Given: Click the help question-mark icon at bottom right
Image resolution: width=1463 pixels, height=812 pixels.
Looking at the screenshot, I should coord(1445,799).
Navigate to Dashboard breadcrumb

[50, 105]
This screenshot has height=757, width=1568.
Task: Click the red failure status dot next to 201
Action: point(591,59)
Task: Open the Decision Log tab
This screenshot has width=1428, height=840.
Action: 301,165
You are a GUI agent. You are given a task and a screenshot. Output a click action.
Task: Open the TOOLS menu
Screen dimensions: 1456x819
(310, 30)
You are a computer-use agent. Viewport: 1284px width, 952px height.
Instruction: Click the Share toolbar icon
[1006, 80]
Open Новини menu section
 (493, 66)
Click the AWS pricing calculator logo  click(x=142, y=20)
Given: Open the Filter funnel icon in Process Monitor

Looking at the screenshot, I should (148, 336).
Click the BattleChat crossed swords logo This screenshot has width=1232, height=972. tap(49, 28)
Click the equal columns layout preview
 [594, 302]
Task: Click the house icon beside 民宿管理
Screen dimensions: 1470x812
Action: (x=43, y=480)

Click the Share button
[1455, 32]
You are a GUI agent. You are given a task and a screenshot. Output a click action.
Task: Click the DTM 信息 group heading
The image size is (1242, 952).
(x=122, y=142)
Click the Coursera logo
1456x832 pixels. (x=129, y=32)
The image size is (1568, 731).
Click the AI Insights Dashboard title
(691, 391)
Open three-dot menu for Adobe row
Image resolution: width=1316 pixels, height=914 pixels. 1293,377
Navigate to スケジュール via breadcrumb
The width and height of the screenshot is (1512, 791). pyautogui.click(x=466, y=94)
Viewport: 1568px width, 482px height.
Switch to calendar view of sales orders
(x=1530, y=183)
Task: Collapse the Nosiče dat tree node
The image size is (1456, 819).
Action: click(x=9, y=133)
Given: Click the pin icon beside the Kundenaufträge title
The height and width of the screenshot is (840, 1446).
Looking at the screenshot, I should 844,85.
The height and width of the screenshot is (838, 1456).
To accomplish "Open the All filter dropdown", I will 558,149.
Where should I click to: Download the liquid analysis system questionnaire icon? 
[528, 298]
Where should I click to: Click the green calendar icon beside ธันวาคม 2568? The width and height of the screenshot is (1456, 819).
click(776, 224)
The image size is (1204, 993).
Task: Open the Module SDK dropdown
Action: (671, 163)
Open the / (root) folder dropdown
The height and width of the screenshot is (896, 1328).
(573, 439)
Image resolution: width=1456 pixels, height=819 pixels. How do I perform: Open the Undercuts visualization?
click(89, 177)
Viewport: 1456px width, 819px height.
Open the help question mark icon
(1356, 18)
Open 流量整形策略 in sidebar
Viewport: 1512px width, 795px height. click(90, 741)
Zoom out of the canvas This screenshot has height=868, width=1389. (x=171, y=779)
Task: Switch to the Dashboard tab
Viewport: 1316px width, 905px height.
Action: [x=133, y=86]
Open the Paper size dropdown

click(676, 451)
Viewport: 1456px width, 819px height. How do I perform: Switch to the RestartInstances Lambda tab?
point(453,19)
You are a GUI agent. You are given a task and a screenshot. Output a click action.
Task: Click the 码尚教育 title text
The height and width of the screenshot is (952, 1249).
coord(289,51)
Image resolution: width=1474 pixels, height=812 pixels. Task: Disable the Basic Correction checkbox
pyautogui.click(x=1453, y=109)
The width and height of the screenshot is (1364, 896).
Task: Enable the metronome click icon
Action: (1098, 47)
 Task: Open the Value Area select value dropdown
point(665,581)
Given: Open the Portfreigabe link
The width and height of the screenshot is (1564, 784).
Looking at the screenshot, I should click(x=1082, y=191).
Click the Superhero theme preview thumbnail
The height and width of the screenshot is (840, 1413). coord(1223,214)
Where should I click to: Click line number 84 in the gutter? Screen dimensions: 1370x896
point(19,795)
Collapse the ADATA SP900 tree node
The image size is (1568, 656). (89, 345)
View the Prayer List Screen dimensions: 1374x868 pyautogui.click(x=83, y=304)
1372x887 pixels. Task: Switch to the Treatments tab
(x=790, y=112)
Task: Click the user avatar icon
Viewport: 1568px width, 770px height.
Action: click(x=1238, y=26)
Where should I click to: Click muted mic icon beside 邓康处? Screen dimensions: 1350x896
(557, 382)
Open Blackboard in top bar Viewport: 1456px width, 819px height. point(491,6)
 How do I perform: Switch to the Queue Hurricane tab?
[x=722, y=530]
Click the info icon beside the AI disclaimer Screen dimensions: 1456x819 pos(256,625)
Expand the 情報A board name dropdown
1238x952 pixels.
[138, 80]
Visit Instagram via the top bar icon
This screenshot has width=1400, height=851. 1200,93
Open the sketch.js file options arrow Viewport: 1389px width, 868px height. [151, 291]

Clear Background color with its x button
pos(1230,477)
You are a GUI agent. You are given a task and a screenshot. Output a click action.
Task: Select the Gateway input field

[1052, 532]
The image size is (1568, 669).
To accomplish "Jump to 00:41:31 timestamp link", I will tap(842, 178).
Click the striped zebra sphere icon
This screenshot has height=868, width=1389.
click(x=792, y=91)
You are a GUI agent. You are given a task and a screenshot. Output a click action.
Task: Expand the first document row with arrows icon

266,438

_ _ _

[Task goal]:
Once you have checked every line of the material above, return the ones that hold the string "accomplish".

[Solution for this task]:
To accomplish "Open the All filter dropdown", I will 558,149.
To accomplish "Jump to 00:41:31 timestamp link", I will tap(842, 178).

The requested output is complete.